Friday, March 11, 2016
The Diary of Mitch R. Singer
In a crowd, heavily sedated, rocking like a willow in the wind
I am in a sea of white people, angry white people who scream and cheer and wave their miniature American flags with epileptic fervor. A giant redheaded man places his hand on my shoulder and leers down at me like a cyclopean horror, his two eyes merging into one. "Look," he whispers, pointing a sausage-sized finger. My gaze turns toward the stage. "I don't see anything," I say. At hearing this, he throws back his head and laughs, revealing square teeth. "That's the point," he says, his freckles looking cancerous in the harsh summer light. Suddenly his free hand comes down, smashing my face. With each blow he pulls me back up again, though my legs waver. The sun looks wonderful with blood streaming down my eyes. Finally he lets me fall into the mud, where I lie, the crowd stepping around me, my wheezing breaths just another noise amongst their footfalls and their cheers.
Someone pulls me up. My focus wavers yet I manage to fixate my eyes on the man standing behind the podium. "It's him!" screams a little girl sitting on the shoulders of a brute. He's wearing a suit, the man they came to see, and he has an animal-like toupee resting on top of his skull like a festering pelt thrown out of a taxidermist's shop. "Let's make America great again!" he screams, shaking his fist at the crowd, his eyes venomous, his hands disturbingly small, like those of a dwarf. I shrug my shoulders and cheer with them. I don't know what he means, but it sounds good, I guess, especially after a hard beating.

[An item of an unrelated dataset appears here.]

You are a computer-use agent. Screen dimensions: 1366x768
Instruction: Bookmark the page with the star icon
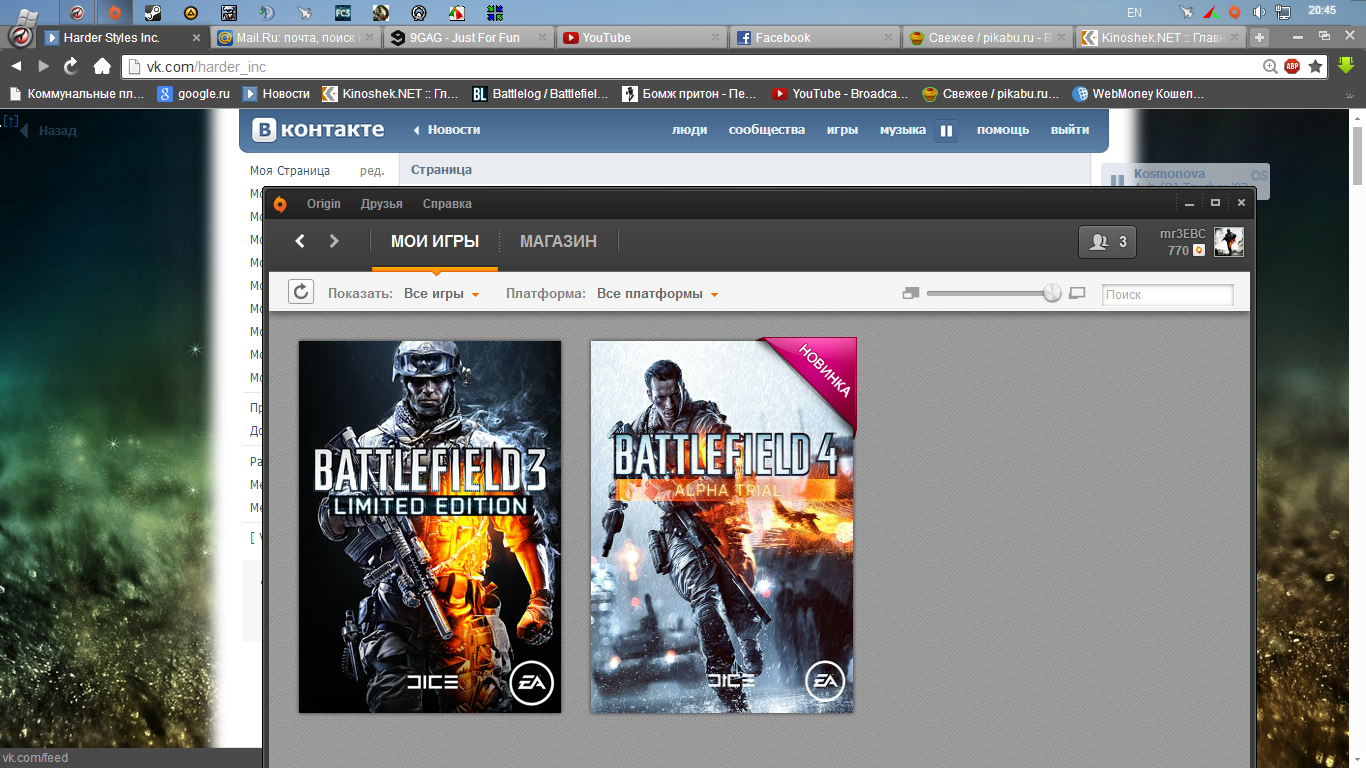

I lean against the podium where he spoke. Before me, where the crowd once stood, is nothing but a ruined field covered in refuse. I bend down and pick up a bottle. It says Pepsi on it. It is half-empty with brown colored liquid in it. I shake it up, open it, and dump the cola on the stage. "What's so great about garbage?" I ask. Nothing answers me.

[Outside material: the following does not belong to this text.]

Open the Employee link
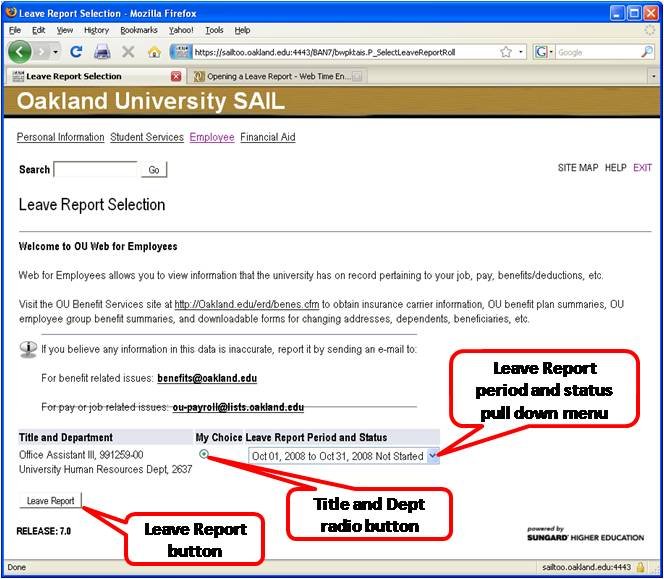This screenshot has width=664, height=579. click(212, 137)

In a cab, riding home to who knows where
The cab driver has a voice like Tom Waits. It's as though he's gargled with razor blades for ten years and followed that routine with a shot of gutter-whiskey. "Trash," he says, looking out the window. I don't see anything but people on the sidewalk. "You know what would make this country great again?" he asks. "A nationwide recycling program?" I respond. The look he gives me says everything. Its amazing the amount of expression one can pack into a snarl. He pulls the cab over and tells me to get the hell out. It's raining outside, big, fat, heavy drops. Smoke pours out of sewer vents. I lean against a brick building and watch the steady flow of traffic. "Rats," I say suddenly as a giant rodent flees from a garbage bin with a diaper clutched in its jaws. "There's a hell of a lot of them."